The Maharashtra State Consumer Commission has ordered a builder to refund Rs13 lakh collected towards society formation, maintenance and other charges from the residents of a Mumbai building. Twelve members of Heritage View Cooperative Housing Society Ltd had filed a complaint with the Commission that the builder had failed to fulfil statutory obligations. This included failure to provide office premises for the society, cabin for the security staff, proper water connection, failure to form the cooperative housing society and execute a conveyance deed to handover the entire open space in the compound to the members.
The builders, Kiran and Harsukhlal Hemani, will have to refund Rs7.8 lakh collected as monthly maintenance charges and Rs4.71 lakh will have to be paid on account of maintenance charges for unsold flats. A further Rs63,120 will have to be refunded towards society formation charges. The builder has to pay a compensation of Rs50,000 as well as obtain the occupation certificate and execute the conveyance deed within four months.
The Maharashtra Consumer Disputes Redressal Commission passed the order ex parte, after the builder failed to submit a written arguments before it.

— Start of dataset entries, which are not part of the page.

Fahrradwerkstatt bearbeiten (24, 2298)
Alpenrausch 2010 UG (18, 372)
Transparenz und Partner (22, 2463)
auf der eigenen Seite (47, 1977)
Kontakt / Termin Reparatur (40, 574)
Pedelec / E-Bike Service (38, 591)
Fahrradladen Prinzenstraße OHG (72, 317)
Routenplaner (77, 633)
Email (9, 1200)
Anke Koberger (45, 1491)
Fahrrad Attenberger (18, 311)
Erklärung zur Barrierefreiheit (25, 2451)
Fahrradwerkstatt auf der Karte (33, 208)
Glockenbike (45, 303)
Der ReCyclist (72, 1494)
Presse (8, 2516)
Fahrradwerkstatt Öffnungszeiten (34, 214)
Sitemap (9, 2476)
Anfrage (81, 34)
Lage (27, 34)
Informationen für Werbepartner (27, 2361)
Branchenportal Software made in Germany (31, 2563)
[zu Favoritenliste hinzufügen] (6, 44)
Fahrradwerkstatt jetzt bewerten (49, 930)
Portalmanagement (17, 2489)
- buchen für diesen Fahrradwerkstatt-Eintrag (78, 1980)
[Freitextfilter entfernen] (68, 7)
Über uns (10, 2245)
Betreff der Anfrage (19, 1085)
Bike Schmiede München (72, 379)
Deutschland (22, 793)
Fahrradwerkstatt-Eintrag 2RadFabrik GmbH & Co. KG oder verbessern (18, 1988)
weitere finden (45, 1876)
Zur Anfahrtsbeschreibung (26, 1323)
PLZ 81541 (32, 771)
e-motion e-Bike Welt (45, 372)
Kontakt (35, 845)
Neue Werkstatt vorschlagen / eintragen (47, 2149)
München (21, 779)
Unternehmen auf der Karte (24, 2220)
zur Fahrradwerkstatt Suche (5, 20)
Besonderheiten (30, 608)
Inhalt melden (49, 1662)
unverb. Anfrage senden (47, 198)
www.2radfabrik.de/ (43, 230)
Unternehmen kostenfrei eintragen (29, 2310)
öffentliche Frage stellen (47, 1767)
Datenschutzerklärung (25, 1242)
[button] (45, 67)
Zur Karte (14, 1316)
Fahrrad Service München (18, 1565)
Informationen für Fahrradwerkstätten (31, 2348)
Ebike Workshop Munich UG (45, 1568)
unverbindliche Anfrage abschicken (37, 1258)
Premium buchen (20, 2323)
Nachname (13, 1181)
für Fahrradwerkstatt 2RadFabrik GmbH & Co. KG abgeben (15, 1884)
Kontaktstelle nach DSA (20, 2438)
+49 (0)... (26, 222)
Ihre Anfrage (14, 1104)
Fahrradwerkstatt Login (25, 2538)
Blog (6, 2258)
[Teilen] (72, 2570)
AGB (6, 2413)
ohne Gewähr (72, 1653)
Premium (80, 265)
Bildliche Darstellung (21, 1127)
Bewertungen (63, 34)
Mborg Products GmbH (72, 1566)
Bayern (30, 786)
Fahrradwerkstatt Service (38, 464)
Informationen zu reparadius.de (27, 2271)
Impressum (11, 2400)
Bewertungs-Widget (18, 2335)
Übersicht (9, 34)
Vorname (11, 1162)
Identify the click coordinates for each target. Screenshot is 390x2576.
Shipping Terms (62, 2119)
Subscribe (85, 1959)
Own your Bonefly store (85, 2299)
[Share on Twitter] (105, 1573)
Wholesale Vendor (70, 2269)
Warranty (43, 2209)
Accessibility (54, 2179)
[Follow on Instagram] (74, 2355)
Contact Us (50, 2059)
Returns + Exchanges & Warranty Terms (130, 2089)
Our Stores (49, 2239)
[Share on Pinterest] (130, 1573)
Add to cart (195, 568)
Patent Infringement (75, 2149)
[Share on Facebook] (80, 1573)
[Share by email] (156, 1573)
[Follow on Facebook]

In Maharashtra, the Thane Municipal Corporation (TMC) sealed the clubhouse and cafeteria building of Lodha Paradise for defaulting on payment of property tax exceeding Rs10 lakh.
A notice to seal the premises was issued in the name of the builder Mangal Prabhat Lodha who has not handed over the premises to the federation of the 14-odd cooperative housing societies in the complex.
A cute land shortage in Mumbai has taken prices to astronomical heights. At the end of March, a 25-acre sprawling property belonging to Tata Steel in suburban Mumbai attracted a bid of Rs1,155 crore. Mumbai has area available for construction which is just about 200sq km, which accommodates 12 million people making for a claustrophobic situation. The city requires 2.1 million houses with an annual demand for 200,000 homes. Since the government has abdicated its responsibility, private developers who control Mumbai’s real estate development, make sure that supply is restricted to 25,000 houses every year. This ensures that demand and prices for apartments and land remain high and infrastructure development remains tardy.